С Болоньи дорога начинает спускаться извилинами по склону гор в Тосканскую долину, где тянется вдоль живописного и быстрого Арно до самой Флоренции.
Несмотря на то, что Николай Герасимович прибыл во Флоренцию первый раз, он знал, что в ней его не ожидает одиночество.

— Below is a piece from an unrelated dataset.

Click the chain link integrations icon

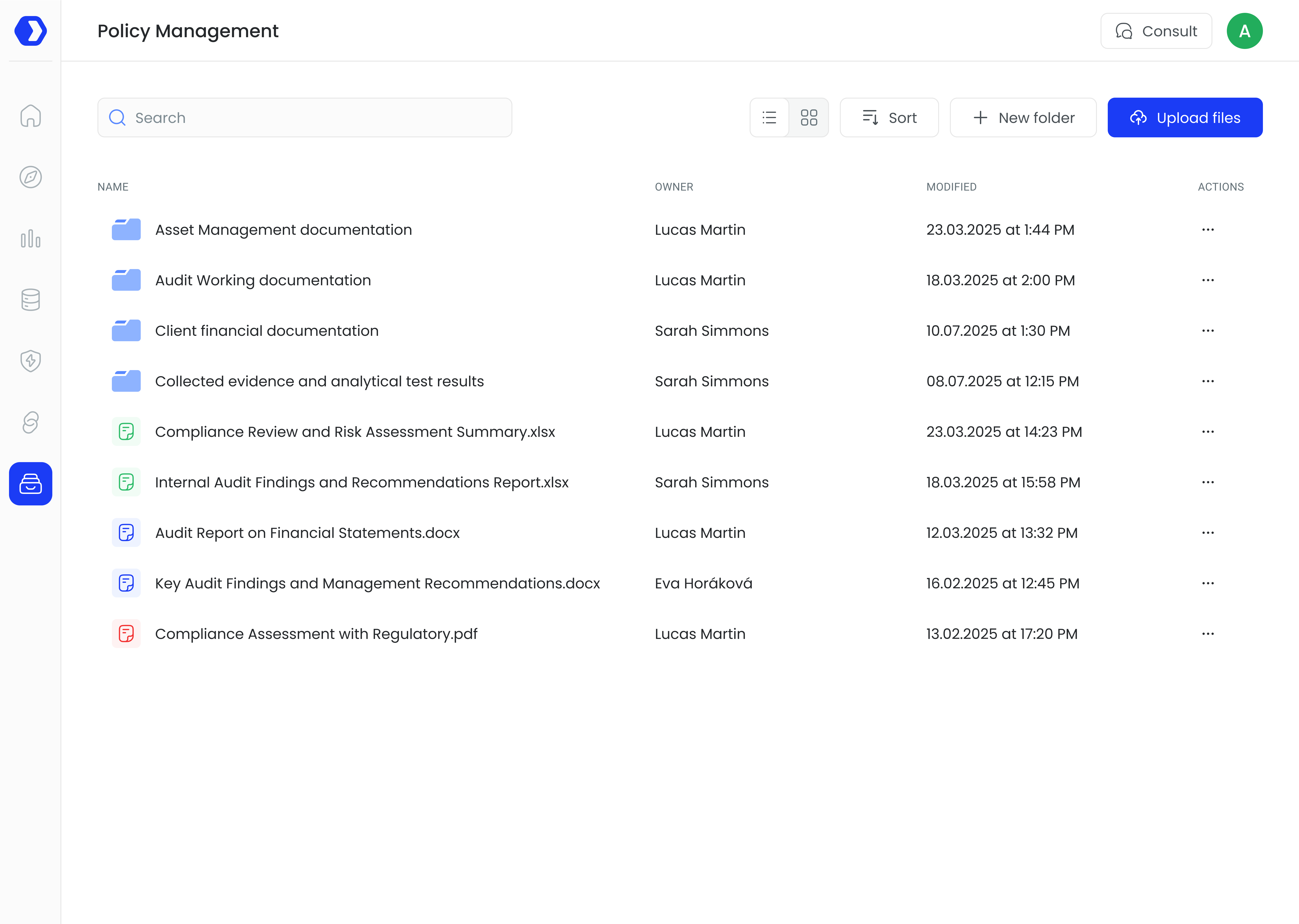pyautogui.click(x=31, y=422)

В этом итальянском городе живет много русских, а ко времени прибытия туда Савина, там находилось несколько его петербургских знакомых, которых он хотя и давно не видал, но связи с которыми не были нарушены.
Достаточно, впрочем, знать соотечественника по имени, чтобы на чужбине с первого раза сделаться приятелями.
Как ни стараются некоторые из русских корчить из себя космополитов, но в глубине их сердец все же теплится неугасающая никогда искра любви к родине, и встреча с соотечественником вдали от России заставляет невольно трепетать эти сердца.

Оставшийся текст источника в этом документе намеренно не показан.